__INSTRUCTIONS TO FOLLOW__
Locate the line containing "You are a computer-use agent. Screen" in the entries below, then retype it and every later line exactly, leaving out pictures.
====
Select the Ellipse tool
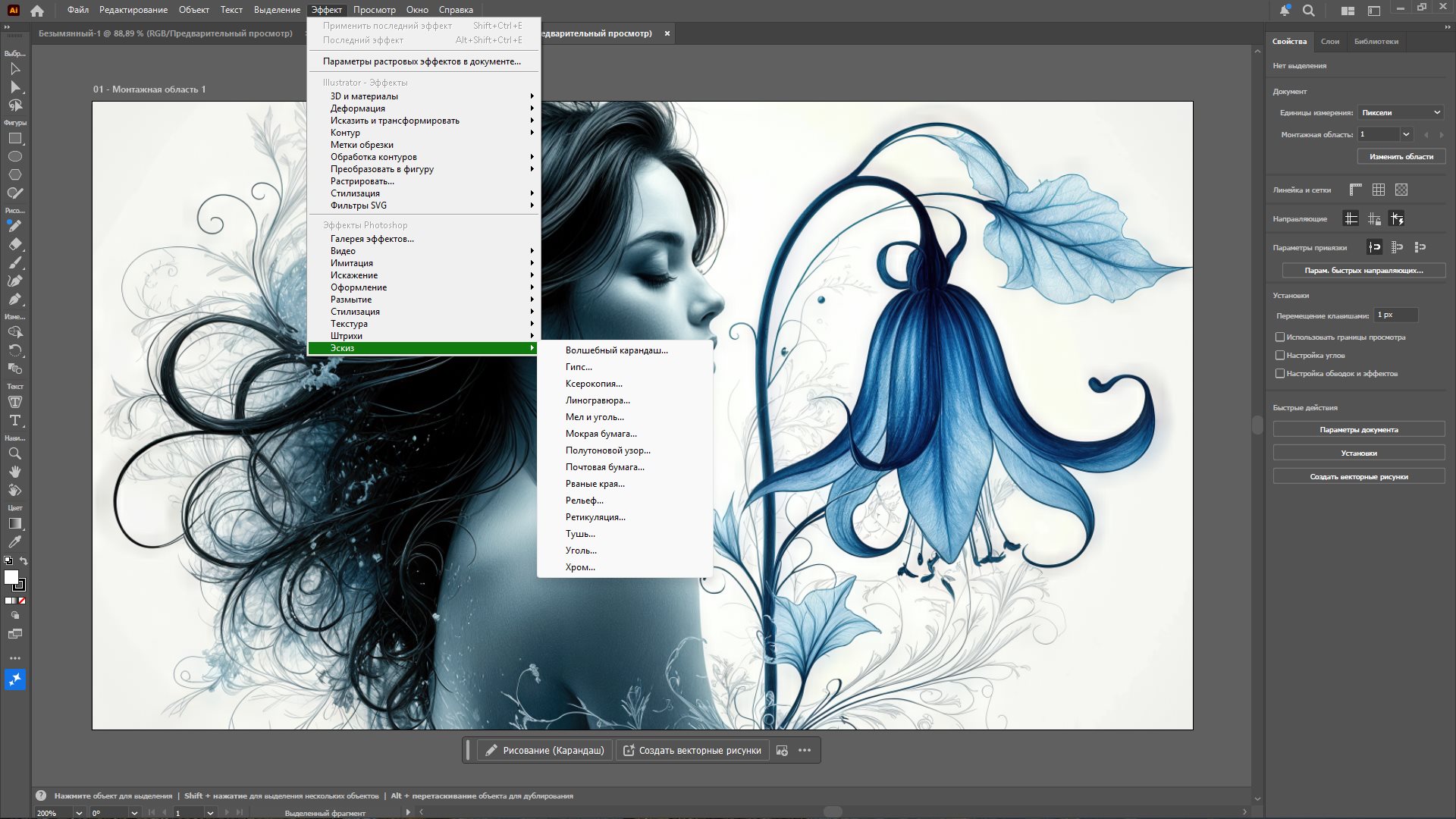Viewport: 1456px width, 819px height. [x=15, y=156]
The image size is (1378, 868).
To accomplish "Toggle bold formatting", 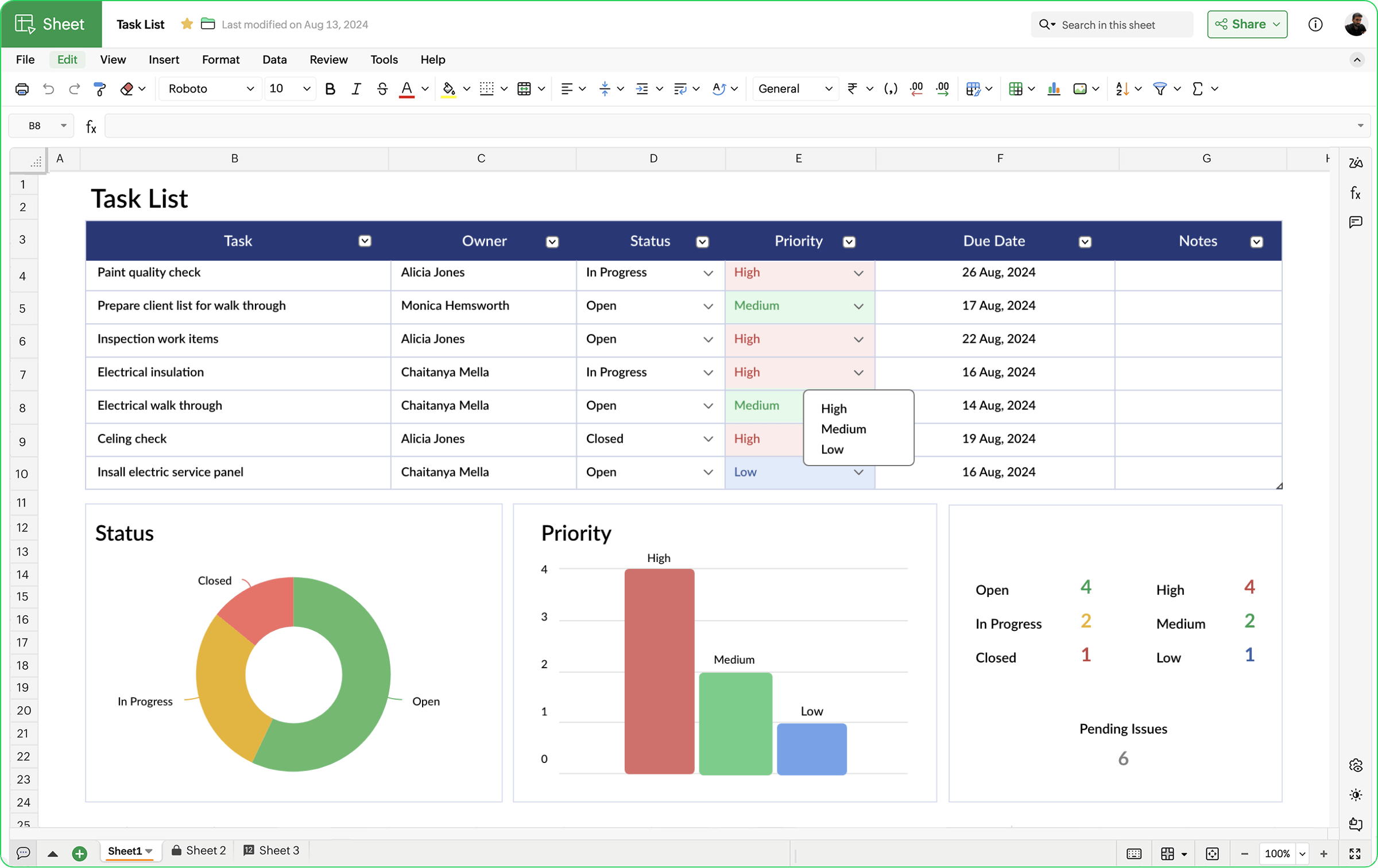I will [330, 88].
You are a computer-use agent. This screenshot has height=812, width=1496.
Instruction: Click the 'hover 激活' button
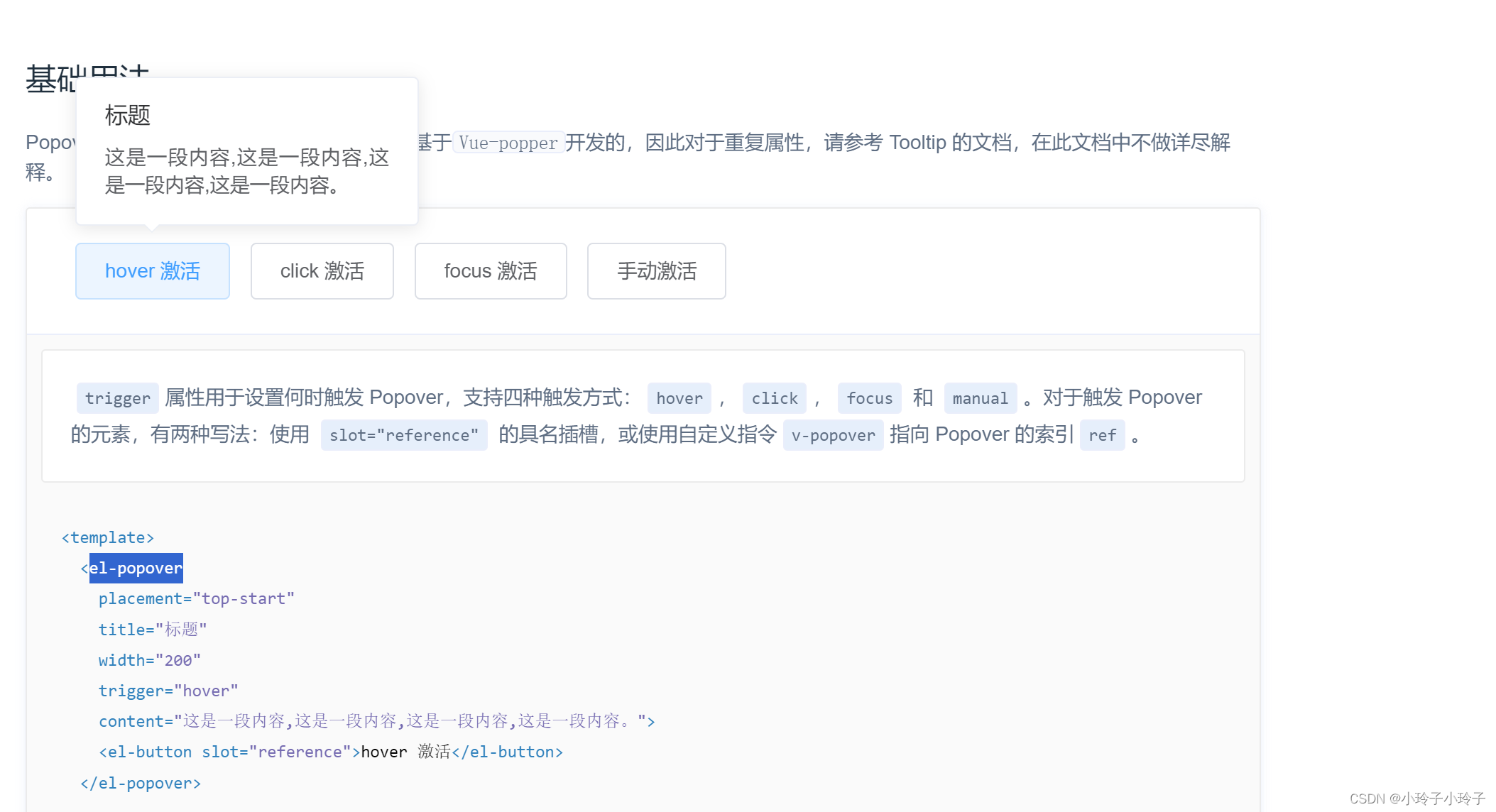[x=152, y=270]
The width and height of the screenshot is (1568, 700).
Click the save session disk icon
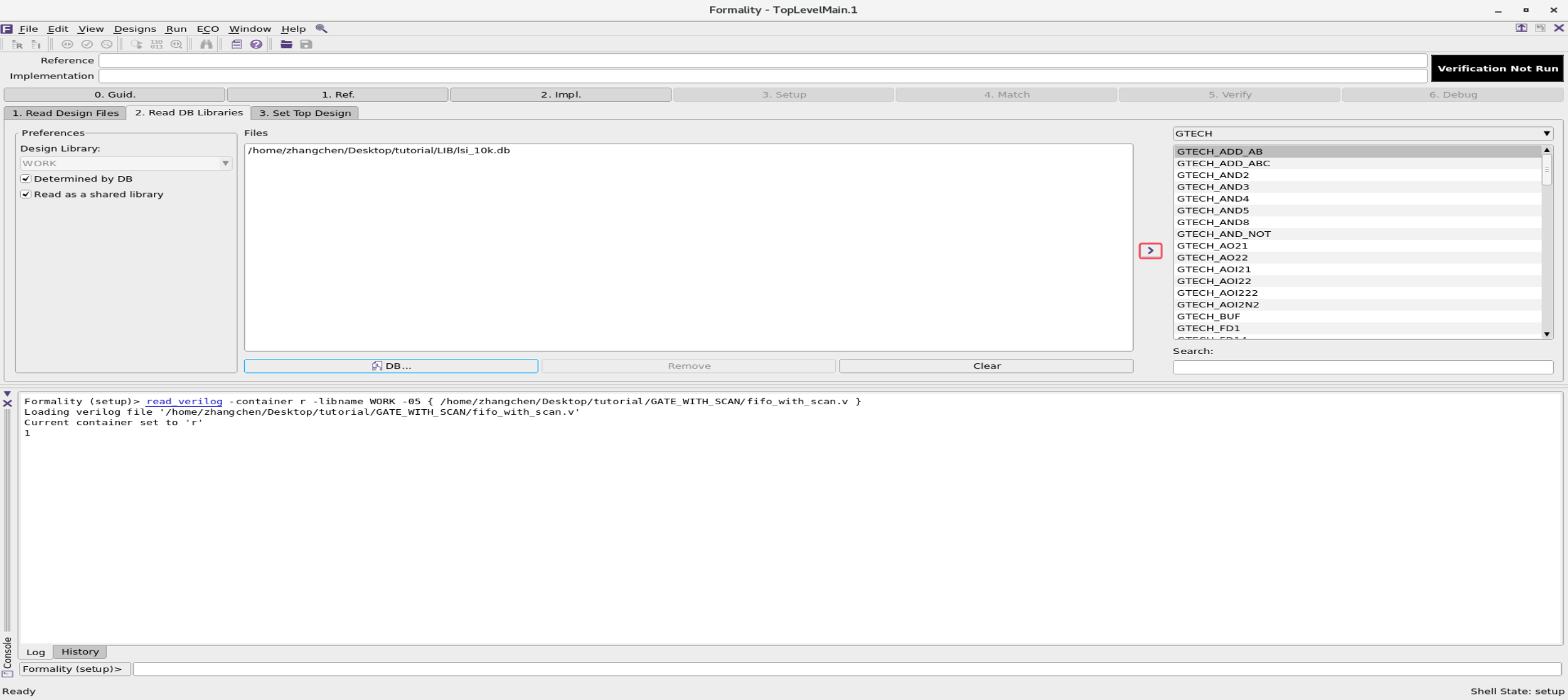coord(306,44)
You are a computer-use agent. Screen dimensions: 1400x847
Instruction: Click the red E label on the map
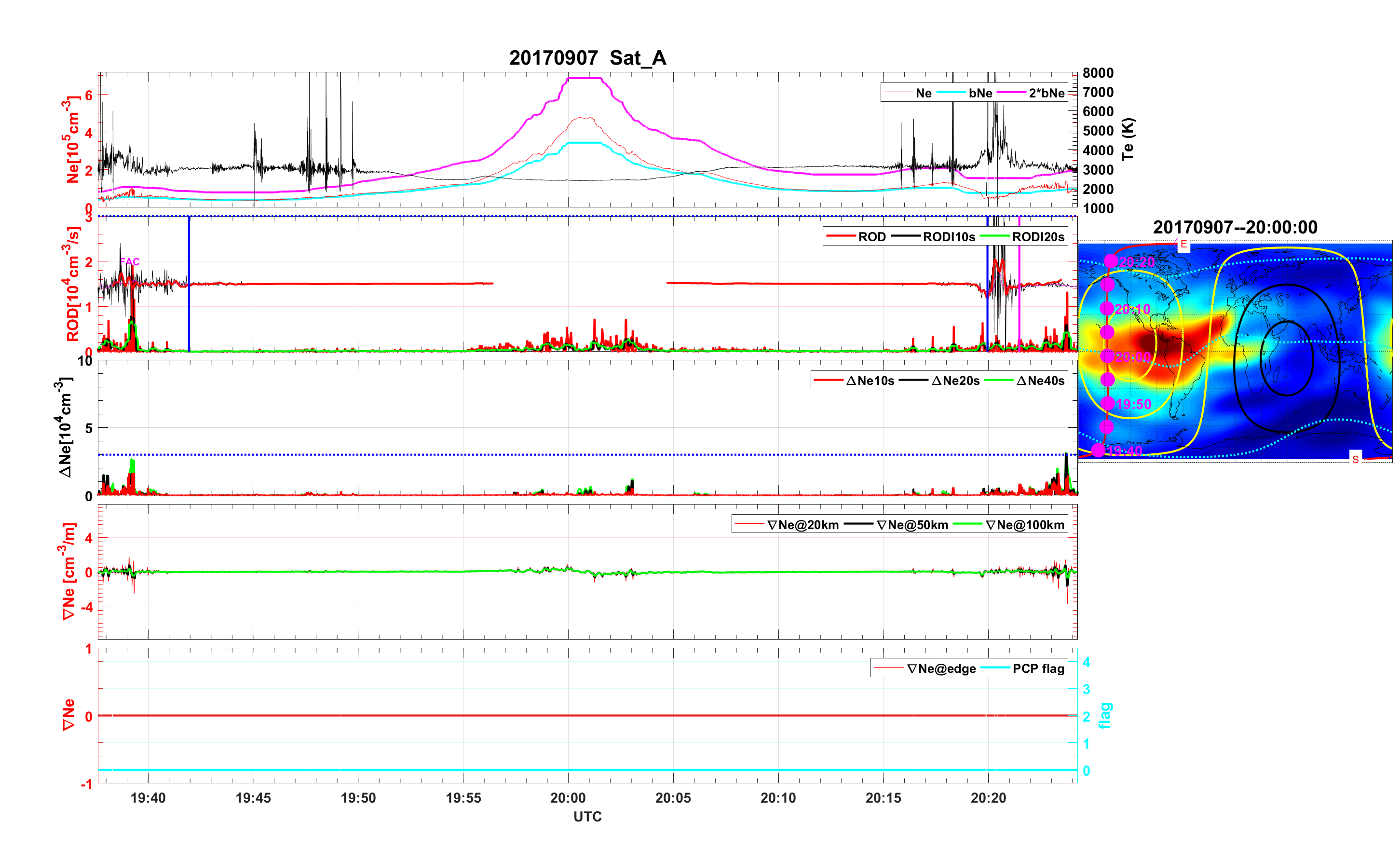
====
__REPLY TO THE EXERCISE__
You are a computer-use agent. Screen dimensions: 1400x847
Instruction: Click the red E label on the map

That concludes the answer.